**EXERCISE DETAILS**
For the string "computer", report how many lines in the records below contain it, and nothing more.

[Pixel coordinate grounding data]
________________________
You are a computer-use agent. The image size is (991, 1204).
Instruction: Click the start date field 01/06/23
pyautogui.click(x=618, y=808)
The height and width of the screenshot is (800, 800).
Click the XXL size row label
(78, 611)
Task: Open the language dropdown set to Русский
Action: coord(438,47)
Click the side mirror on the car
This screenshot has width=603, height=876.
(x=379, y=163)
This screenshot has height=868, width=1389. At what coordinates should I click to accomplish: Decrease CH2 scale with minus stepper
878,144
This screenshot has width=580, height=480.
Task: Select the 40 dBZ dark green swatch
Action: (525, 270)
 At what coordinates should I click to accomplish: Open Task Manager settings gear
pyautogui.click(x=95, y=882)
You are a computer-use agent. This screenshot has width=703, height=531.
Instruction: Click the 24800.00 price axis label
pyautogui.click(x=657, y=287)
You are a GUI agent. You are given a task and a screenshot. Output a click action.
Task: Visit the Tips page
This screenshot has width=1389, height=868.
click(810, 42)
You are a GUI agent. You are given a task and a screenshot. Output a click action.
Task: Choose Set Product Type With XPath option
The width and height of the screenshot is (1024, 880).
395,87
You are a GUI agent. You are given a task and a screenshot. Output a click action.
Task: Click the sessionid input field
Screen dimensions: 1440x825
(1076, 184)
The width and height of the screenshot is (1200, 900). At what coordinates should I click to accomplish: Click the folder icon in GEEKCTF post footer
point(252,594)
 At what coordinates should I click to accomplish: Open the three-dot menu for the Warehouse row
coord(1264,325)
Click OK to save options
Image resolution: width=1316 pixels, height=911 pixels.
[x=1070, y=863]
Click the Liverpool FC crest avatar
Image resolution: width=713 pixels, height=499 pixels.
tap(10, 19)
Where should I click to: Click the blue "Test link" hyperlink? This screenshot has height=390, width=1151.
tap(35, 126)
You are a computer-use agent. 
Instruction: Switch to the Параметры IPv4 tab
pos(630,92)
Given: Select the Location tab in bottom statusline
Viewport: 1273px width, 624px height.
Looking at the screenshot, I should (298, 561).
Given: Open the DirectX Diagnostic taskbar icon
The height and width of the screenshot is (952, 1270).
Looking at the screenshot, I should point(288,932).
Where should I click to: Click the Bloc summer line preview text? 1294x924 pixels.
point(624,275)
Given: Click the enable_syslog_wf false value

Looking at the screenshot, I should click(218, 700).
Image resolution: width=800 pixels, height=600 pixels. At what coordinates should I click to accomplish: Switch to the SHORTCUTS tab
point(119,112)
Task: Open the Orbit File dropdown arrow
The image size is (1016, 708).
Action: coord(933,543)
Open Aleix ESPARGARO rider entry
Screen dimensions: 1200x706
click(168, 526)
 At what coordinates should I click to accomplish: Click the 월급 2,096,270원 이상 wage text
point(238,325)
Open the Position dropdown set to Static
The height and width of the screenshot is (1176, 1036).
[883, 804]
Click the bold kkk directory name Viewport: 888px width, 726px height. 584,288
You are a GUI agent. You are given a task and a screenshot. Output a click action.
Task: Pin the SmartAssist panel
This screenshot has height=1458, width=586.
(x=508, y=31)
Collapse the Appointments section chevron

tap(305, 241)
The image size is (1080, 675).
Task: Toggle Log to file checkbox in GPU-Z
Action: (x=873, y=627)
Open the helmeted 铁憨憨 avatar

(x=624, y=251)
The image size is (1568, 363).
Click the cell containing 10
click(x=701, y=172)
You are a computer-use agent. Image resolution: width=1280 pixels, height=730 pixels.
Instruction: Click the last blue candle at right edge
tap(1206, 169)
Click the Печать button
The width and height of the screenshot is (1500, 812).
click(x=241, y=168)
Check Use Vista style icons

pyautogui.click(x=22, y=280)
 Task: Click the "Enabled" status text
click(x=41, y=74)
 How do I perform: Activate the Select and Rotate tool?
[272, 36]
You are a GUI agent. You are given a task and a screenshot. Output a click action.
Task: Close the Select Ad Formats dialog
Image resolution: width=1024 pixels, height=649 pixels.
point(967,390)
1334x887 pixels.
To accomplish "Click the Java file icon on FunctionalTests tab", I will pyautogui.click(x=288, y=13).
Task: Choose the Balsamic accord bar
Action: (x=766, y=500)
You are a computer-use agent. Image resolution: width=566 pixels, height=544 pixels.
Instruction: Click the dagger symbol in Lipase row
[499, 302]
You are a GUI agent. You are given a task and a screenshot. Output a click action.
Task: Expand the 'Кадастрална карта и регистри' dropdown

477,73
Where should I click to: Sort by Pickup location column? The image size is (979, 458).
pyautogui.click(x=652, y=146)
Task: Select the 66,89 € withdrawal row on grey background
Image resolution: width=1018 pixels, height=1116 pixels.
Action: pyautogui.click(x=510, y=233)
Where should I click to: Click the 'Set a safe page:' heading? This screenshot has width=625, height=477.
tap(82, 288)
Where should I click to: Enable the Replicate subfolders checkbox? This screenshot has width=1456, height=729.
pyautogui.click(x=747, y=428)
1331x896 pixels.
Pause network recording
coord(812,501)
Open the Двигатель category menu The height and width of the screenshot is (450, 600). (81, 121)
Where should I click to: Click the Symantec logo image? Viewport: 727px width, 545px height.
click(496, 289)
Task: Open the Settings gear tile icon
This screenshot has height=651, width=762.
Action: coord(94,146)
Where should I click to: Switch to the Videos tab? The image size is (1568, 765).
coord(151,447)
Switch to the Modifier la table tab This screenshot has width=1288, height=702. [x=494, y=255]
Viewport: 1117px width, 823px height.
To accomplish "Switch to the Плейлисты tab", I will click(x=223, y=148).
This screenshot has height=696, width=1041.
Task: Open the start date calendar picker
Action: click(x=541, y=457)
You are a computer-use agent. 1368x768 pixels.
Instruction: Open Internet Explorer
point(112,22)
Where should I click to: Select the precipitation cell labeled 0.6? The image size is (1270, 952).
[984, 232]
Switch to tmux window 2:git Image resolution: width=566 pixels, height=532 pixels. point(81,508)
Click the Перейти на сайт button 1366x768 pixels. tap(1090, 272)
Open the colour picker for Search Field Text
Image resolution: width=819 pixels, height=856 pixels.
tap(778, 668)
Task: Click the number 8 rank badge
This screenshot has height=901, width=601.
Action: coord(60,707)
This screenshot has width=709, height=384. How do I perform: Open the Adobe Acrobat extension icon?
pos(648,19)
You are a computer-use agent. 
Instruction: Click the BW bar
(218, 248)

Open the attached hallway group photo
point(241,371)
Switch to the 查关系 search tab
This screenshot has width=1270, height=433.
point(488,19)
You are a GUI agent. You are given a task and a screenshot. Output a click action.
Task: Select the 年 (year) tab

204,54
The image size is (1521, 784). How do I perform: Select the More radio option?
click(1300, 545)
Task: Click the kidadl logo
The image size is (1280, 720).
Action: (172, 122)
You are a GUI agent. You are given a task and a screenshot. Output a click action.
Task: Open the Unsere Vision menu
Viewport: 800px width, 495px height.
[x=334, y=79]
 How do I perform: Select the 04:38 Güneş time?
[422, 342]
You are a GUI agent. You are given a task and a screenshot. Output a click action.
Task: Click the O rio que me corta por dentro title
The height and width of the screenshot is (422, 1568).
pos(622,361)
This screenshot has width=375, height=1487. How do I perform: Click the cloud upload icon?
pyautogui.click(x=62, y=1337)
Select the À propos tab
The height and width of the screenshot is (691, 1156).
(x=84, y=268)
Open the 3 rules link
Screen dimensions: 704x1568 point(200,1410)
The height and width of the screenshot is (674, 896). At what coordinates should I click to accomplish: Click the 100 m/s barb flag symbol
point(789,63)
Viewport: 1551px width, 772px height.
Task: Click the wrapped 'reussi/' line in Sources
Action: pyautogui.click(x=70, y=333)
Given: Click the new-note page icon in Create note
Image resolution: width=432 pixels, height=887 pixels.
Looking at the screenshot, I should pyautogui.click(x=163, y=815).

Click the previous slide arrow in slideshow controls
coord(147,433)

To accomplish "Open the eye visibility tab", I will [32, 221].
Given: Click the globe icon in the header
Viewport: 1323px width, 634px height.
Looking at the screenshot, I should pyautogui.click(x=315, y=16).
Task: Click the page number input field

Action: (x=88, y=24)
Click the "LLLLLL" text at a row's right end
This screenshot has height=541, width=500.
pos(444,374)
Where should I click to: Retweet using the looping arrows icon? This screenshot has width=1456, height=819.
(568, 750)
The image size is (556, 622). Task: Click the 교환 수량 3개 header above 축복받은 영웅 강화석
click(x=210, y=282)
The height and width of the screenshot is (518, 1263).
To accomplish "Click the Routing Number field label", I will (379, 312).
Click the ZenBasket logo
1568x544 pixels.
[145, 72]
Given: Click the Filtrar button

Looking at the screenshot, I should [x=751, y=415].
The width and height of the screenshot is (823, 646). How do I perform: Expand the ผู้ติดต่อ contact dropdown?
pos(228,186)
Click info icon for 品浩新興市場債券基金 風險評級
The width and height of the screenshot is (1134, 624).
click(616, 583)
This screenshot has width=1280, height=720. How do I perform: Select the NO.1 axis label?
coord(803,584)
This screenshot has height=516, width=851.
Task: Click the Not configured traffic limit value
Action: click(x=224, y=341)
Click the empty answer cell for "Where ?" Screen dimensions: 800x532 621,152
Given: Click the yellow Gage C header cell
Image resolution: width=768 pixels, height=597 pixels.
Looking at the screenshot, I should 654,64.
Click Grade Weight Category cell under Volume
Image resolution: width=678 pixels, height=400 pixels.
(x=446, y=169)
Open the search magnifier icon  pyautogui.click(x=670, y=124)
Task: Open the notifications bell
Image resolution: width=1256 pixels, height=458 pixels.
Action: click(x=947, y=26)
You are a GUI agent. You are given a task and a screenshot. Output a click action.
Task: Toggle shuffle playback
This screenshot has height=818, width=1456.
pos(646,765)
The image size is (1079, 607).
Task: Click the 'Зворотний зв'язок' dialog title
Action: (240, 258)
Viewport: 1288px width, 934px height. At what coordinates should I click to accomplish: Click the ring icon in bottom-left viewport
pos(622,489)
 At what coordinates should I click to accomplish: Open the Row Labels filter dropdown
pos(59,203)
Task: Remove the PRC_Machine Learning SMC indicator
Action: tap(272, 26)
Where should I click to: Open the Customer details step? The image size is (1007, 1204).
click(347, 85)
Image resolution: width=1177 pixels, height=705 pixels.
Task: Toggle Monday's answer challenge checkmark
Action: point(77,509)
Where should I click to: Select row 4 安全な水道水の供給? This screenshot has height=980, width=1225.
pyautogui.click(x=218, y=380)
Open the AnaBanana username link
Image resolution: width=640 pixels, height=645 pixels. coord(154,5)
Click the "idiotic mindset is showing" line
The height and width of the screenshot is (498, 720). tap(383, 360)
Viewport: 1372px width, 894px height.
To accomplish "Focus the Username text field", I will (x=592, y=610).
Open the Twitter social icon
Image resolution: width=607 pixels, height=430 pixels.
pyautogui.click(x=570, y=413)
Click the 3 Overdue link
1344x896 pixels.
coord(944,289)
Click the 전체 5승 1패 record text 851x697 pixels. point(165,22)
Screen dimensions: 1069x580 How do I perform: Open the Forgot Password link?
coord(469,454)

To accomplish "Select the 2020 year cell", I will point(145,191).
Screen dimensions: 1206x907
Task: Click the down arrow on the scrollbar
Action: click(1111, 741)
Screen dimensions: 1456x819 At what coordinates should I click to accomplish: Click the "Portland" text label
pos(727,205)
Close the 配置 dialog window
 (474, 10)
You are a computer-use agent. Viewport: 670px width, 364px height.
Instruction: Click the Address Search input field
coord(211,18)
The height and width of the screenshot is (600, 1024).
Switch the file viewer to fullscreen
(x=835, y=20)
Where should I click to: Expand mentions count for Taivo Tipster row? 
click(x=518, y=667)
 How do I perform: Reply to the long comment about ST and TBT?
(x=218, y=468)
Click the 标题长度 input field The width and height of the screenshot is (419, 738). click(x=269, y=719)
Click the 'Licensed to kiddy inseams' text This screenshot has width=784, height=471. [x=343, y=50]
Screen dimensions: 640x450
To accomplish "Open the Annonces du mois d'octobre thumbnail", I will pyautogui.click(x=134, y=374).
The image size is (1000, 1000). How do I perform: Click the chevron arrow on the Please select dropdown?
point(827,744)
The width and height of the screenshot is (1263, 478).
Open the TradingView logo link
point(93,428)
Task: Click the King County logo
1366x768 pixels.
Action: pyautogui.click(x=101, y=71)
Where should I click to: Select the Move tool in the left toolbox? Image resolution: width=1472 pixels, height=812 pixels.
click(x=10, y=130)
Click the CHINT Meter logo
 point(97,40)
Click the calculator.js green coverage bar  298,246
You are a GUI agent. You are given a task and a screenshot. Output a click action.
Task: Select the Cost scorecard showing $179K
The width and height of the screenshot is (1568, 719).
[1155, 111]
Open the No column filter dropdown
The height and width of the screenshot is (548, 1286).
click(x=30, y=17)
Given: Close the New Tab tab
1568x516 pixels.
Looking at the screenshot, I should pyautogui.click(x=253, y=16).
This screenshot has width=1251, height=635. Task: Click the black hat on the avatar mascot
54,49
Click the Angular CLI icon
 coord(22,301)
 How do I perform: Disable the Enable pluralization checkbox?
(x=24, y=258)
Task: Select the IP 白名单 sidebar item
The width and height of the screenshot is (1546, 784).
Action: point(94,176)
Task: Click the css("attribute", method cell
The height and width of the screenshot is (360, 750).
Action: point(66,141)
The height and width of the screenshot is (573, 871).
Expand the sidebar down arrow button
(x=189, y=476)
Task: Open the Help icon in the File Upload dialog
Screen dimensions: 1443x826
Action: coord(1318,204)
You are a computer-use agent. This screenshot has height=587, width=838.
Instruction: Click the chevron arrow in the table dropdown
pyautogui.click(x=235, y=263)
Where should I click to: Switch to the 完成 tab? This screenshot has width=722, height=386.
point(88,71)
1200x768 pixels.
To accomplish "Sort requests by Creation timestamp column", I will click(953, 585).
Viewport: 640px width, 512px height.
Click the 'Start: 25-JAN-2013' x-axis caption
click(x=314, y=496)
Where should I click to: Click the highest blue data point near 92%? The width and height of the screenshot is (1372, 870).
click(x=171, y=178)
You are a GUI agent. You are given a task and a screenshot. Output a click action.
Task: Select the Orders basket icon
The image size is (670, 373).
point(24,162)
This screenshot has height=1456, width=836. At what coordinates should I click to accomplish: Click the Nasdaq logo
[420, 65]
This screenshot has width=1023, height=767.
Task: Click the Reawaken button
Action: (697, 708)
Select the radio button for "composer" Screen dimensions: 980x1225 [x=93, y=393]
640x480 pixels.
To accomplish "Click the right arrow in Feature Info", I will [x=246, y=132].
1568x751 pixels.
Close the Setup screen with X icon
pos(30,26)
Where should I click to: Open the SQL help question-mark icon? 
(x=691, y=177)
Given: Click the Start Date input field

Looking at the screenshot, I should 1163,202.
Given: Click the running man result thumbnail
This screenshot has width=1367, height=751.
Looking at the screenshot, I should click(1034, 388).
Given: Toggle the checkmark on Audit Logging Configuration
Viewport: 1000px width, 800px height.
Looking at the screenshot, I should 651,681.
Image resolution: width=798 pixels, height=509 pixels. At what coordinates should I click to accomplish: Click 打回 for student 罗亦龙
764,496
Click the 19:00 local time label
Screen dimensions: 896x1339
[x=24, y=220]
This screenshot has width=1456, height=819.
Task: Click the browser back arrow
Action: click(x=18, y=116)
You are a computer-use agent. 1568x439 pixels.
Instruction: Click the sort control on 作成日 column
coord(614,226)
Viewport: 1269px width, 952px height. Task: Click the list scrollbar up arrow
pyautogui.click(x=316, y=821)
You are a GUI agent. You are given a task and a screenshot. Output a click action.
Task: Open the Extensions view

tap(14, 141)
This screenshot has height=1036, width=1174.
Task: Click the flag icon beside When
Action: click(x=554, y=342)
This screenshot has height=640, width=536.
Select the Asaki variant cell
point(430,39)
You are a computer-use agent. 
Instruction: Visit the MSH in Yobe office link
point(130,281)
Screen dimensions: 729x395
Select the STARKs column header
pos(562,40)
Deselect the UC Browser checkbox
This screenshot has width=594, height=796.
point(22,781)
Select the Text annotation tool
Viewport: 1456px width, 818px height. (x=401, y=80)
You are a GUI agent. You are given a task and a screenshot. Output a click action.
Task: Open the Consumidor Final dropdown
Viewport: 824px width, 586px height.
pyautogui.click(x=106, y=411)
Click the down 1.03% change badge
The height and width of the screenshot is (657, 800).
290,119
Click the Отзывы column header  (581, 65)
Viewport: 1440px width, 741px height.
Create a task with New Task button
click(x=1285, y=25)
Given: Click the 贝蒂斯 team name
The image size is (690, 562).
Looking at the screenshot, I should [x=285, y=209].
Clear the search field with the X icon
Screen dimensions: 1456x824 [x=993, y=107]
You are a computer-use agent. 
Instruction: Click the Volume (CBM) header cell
________________________
**RESPONSE AREA**
12